Abstract: Silicon carbide quantum dots (QDs) were prepared by simple chemical etching method using a mixture of hydrofluoric acid, nitric acid, and analytically pure sulfuric acid as etchants. Ultrasonic cavitation fragmentation was performed on the corrosive mixture, and then it was subjected to high-speed tomographic cutting in a concentration gradient solvent to obtain silicon carbide QDs with excellent optical properties and controllable particle size. The evolution process of microstructure of SiC QDs during corrosion process, the microstructure and emission spectra of SiC QDs were detected and analyzed, and then correlation mechanism at quantum dots size, spectrum, and color was established by emission spectra as a link. The results show that under the conditions of a=1 000 hypergravity coefficient and a centrifugation time of 120 min, the average diameter of QDs at 0, 30, and 60 mm displacement from the liquid surface is about 2, 5, and 7 nm. Under single wavelength excitation, as the diameter of SiC QDs changes from 2→5→7 nm, the relative intensity peak of photoluminescence shows a red shift from 417→435→445 nm, and the luminescence color also show a corresponding change pattern of blue green→green→yellow green; further research had found that the full width at half maximum of the emission spectra of QDs of three sizes show an increase of 81→97→106 nm with increasing liquid depth. Preliminary analysis suggests that it was due to the higher uniformity of particle size distribution of quantum dots near the upper liquid surface compared to those far away from the upper liquid surface after high-speed centrifugal chromatography cutting.

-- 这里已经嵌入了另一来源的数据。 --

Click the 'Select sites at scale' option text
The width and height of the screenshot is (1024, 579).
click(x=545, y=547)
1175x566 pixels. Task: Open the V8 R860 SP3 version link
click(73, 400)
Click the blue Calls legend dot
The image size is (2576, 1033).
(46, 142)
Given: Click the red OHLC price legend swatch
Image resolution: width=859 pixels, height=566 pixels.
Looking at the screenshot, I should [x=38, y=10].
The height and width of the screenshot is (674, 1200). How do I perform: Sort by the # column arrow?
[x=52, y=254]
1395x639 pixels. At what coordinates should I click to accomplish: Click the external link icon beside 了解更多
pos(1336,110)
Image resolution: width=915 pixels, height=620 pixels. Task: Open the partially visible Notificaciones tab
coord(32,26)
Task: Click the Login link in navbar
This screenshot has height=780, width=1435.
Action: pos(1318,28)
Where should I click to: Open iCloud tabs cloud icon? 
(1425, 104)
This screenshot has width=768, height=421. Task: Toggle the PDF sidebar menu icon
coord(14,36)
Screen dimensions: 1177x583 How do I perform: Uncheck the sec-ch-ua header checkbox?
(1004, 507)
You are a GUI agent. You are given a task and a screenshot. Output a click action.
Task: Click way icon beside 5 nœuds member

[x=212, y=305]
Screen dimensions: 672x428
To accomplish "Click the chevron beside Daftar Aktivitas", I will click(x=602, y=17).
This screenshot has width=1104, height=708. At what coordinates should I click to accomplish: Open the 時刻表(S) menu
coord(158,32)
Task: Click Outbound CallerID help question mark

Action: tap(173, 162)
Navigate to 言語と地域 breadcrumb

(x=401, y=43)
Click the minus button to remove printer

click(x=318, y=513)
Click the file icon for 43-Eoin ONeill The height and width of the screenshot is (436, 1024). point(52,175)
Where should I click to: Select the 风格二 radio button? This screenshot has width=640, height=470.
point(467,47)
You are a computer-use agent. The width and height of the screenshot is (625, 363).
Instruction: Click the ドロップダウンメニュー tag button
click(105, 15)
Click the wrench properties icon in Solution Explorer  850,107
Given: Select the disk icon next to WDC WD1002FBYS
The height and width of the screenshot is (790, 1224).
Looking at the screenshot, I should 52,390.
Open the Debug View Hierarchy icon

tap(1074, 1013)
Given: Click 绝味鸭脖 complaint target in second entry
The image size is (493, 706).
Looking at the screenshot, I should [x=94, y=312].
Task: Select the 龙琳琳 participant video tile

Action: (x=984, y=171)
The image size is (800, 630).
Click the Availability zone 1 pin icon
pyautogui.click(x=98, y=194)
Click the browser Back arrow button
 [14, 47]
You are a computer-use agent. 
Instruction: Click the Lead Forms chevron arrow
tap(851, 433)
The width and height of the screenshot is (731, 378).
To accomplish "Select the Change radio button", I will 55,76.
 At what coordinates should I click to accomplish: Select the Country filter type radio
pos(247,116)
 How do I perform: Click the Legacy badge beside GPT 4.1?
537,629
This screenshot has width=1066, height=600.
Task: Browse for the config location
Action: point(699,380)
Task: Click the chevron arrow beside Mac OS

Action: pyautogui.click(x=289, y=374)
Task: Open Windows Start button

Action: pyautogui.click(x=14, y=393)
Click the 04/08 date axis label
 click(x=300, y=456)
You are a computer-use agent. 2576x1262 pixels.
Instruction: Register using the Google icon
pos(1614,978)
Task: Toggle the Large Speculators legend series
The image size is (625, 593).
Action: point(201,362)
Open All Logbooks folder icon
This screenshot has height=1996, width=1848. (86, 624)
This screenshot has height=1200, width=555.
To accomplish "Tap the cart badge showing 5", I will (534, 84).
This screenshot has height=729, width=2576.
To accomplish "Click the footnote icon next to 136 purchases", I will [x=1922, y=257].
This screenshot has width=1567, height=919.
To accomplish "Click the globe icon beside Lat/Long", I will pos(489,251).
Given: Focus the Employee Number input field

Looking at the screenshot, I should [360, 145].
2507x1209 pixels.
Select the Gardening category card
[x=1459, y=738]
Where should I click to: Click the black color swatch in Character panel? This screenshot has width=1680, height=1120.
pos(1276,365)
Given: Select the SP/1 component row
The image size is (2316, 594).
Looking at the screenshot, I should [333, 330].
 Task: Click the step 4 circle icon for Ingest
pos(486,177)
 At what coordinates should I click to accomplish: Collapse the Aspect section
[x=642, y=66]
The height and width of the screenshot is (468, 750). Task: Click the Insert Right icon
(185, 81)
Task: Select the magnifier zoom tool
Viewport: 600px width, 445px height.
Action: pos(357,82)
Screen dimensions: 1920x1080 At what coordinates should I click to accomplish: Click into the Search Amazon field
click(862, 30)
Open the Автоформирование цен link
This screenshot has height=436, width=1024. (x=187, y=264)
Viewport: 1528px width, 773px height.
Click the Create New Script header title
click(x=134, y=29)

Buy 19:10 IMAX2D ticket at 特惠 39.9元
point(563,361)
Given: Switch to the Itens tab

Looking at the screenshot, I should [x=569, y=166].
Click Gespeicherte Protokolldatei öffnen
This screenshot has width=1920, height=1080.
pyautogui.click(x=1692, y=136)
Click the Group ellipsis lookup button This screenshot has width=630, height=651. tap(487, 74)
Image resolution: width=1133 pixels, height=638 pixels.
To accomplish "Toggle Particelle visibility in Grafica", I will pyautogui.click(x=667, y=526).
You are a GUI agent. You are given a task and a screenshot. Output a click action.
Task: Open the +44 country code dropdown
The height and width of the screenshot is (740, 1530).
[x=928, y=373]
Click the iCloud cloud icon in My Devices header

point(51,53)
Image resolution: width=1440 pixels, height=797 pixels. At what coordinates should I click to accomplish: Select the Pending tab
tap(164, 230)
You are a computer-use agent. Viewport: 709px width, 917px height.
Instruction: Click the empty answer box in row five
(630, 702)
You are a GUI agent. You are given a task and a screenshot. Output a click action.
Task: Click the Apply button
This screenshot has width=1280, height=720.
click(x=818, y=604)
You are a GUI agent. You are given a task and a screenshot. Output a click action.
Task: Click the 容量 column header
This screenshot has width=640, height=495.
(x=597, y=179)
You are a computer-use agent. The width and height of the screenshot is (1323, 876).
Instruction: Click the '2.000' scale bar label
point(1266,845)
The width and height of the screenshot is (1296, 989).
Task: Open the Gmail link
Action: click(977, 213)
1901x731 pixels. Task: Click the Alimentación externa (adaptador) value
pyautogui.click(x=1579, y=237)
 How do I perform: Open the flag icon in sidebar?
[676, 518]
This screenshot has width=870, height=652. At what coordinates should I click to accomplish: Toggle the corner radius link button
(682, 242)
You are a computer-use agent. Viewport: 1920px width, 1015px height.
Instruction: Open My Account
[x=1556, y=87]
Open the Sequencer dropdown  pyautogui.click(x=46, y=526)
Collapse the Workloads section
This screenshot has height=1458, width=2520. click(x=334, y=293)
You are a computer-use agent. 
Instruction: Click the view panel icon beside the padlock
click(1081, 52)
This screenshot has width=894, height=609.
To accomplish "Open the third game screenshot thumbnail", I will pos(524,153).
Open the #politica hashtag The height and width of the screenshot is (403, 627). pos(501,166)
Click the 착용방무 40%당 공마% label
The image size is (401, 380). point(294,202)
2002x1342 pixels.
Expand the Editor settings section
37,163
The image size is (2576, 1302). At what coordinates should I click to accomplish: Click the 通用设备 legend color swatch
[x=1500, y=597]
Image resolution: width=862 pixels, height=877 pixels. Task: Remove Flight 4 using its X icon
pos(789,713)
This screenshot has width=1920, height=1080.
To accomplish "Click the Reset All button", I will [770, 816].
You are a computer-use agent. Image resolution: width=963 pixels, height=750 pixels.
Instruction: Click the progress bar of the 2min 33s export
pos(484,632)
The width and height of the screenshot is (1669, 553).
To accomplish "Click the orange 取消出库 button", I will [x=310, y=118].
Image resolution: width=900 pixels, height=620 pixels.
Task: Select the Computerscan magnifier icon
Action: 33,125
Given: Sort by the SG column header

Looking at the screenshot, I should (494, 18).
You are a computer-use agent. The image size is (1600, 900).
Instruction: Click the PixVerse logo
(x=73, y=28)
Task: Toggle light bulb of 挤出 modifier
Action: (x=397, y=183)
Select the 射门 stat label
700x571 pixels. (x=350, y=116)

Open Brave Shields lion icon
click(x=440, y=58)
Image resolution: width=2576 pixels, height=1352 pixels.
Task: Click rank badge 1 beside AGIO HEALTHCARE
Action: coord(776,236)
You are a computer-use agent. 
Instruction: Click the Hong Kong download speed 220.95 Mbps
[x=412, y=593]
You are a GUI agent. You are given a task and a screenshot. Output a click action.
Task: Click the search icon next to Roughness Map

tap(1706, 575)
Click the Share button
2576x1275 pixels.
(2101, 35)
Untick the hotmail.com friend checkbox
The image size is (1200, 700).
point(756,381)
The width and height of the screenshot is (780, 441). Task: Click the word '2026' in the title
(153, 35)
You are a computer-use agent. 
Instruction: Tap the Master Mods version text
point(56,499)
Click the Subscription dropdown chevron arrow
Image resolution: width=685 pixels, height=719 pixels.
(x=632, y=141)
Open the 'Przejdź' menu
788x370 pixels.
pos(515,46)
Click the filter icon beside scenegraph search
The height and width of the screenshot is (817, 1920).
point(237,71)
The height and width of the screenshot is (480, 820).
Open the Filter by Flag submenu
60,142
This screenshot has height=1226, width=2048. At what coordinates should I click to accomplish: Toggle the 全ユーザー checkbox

Key words: SiC QD, micro morphology, size regulation, characteristic emission spectroscopy, color

中图分类号:

康杰, 丁紫阳, 王晓燕, 李连荣, 孙为云, 焦璨, 宋月鹏. 腐蚀法制备SiC量子点粒径调控及尺寸对其光学性能的影响[J]. 人工晶体学报, 2024, 53(4): 684-691.

KANG Jie, DING Ziyang, WANG Xiaoyan, LI Lianrong, SUN Weiyun, JIAO Can, SONG Yuepeng. Particle Size Regulation of SiC Quantum Dots Prepared by Corrosion Method and Effect of Size on Optical Properties[J]. JOURNAL OF SYNTHETIC CRYSTALS, 2024, 53(4): 684-691.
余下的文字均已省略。